Набоков и потусторонность | страница 42



Отсюда следует, что метафора «складывающегося волшебного ковра» может воплощать идею творчества, каковым, собственно, и является обнаружение тех или иных узоров в жизни человека, а также прорыв в состояние вневременности. Иными словами, пробуждение воспоминаний о давней вылазке во время более поздней, благодаря сходству видов, за которыми шла охота, есть процесс творческий. Метафора также бросает некоторый свет на особенности стилистики мемуаров, где тема вневременности отражается в необозначенных связях между соположенными фразами, воплощающими опыт жизни на разных континентах. Такая интерпретация метафоры из мемуаров находит опору и в «Парижской поэме», написанной Набоковым в 1943 году по-русски:

В этой жизни, богатой узорами
(неповторной, поскольку она
по-другому, с другими актерами,
будет в новом театре дана),
я почел бы за лучшее счастье
так сложить ее дивный ковер,
чтоб пришелся узор настоящего
на былое, на прежний узор;
чтоб опять очутиться мне — о, не
в общем месте хотений таких,
не на карте России, не в лоне
ностальгических неразберих, —
но, с далеким найдя соответствие,
очутиться в начале пути,
наклониться — и в собственном детстве
кончик спутанной нити найти.

Таким образом, метафора свернутого ковра наталкивает на вывод, что с точки зрения формы набоковское творчество основано, хотя бы отчасти, на том, как писатель воспринимает, вспоминает, организует и выстраивает иерархически мир природных явлений.

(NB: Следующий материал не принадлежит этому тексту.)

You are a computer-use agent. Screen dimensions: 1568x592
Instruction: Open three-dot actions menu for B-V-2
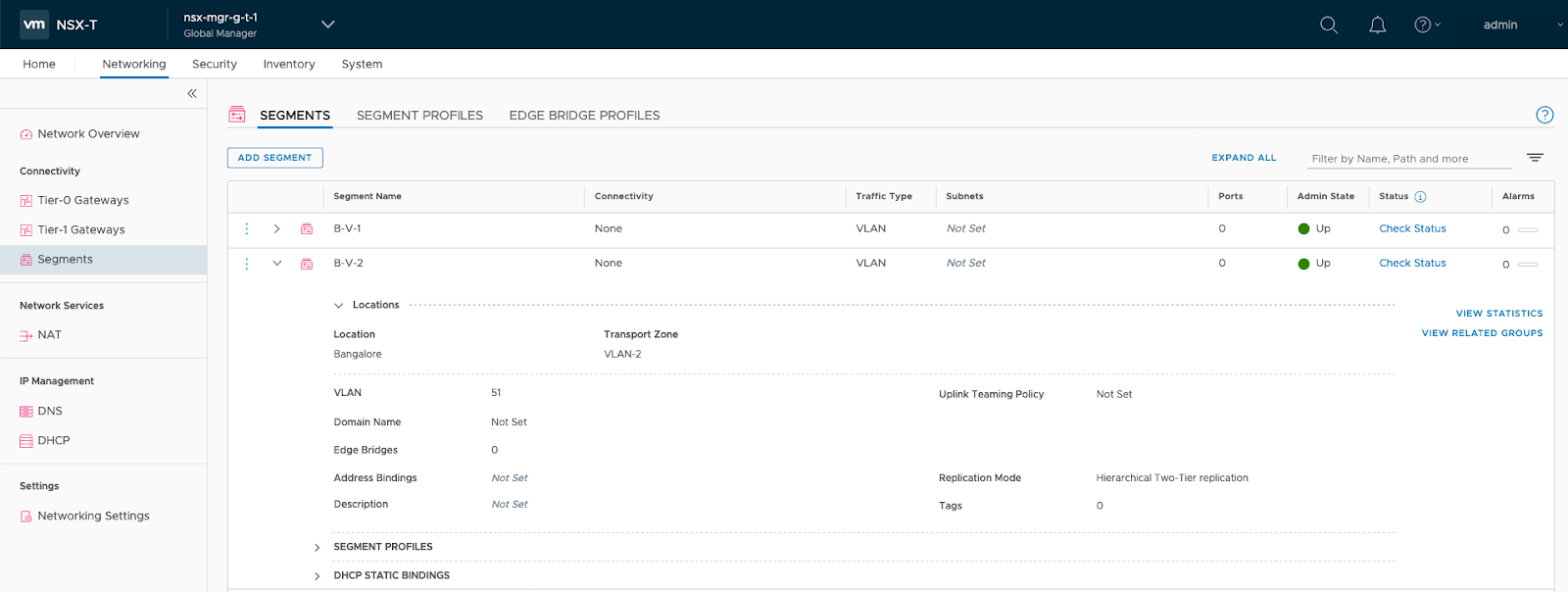(247, 264)
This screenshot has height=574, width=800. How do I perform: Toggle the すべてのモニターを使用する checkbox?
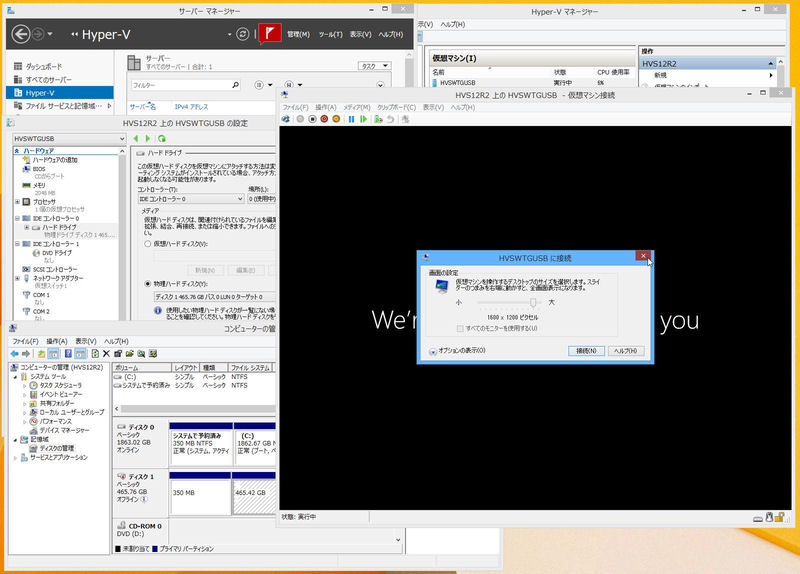pos(460,328)
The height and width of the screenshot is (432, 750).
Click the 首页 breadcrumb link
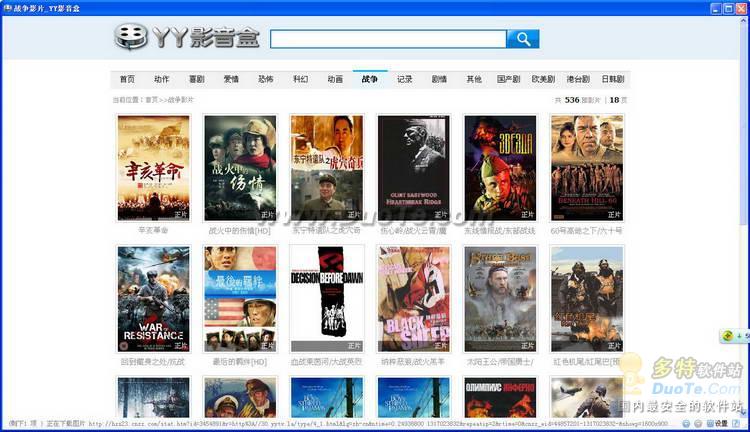151,100
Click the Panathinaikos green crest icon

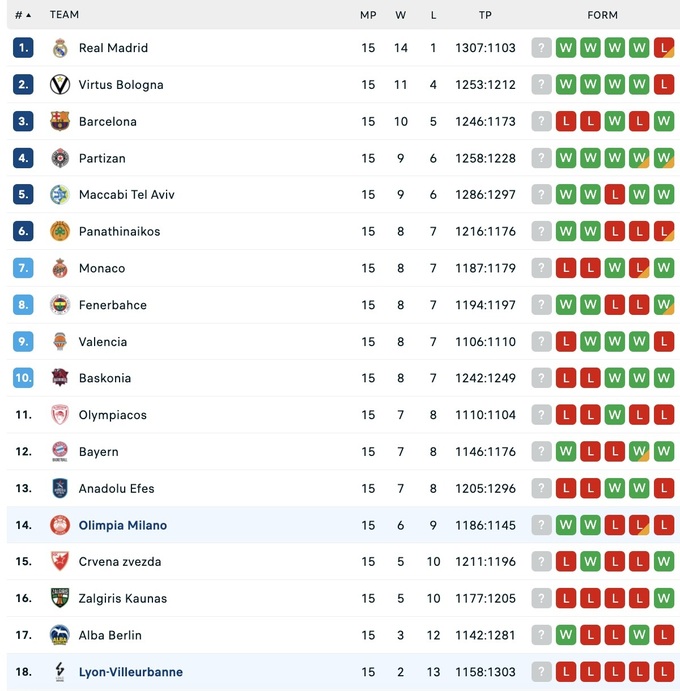coord(60,232)
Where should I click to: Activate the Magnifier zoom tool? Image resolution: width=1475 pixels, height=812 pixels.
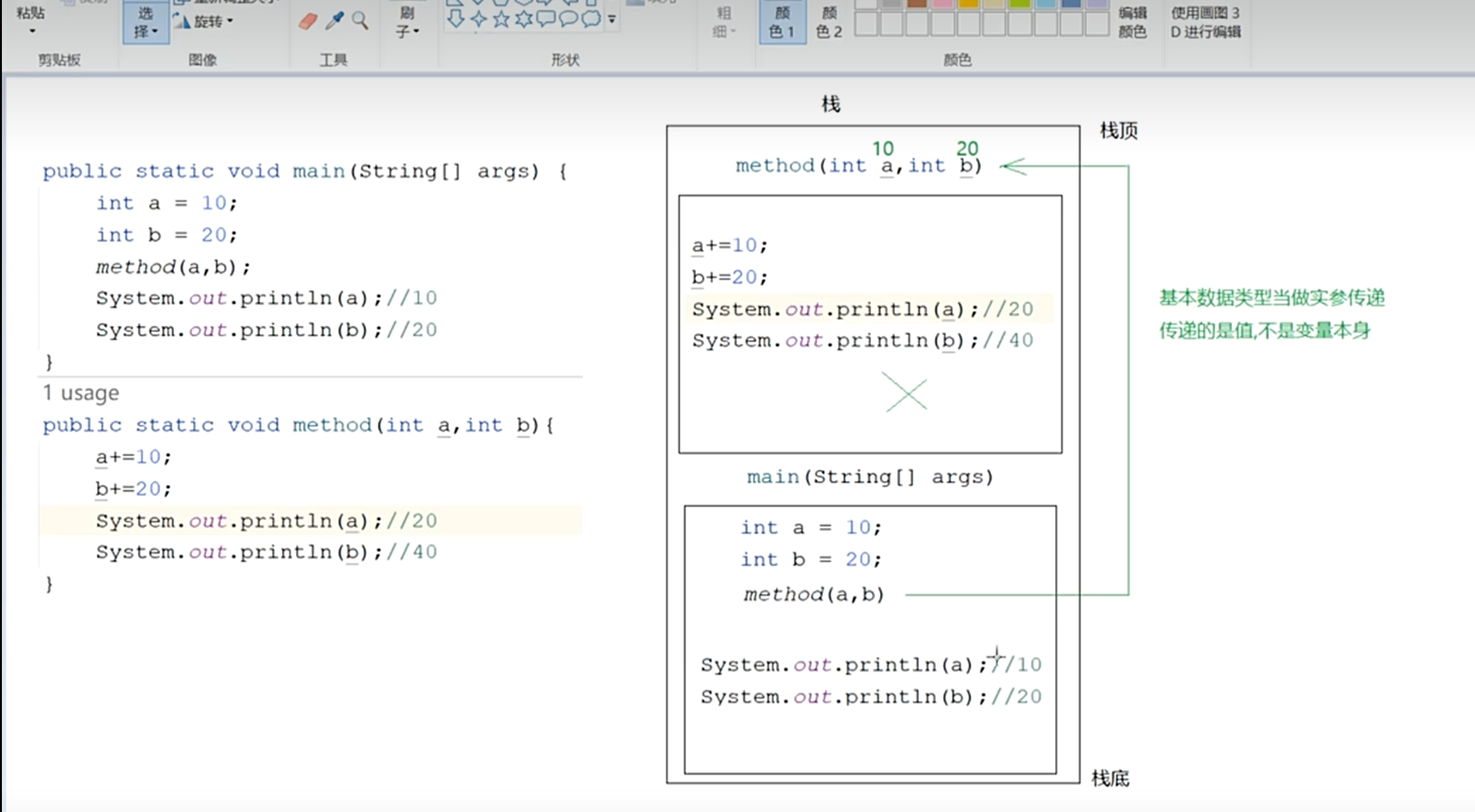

То есть это тот же самый вывод, который подсказывают параллели между набоковскими характеристиками «космической синхронизации» и структурой его произведений. Некоторые дополнительные аргументы в пользу того же вывода можно найти в лекции Набокова об эпопее Пруста «В поисках утраченного времени», где он присоединяется к Марселю, когда тот обнаруживает, что утраченное время можно восстановить, пронизав нынешние ощущения воспоминаниями о «чувственном прошлом»; «прозрение… достигает своего пика, — заключает Набоков, — когда повествователь осознает, что произведение искусства — это единственный имеющийся у нас в распоряжении способ восстановления прошлого». Набоков также сочувственно говорит еще об одном открытии Марселя: восстановление былых впечатлений силою памяти — проникновение на «самую их глубину» и превращение их в «интеллектуальные эквиваленты» — это, как говорится в лекции, одна из «предпосылок, а может быть, и сама суть произведения искусства, как я его понимаю».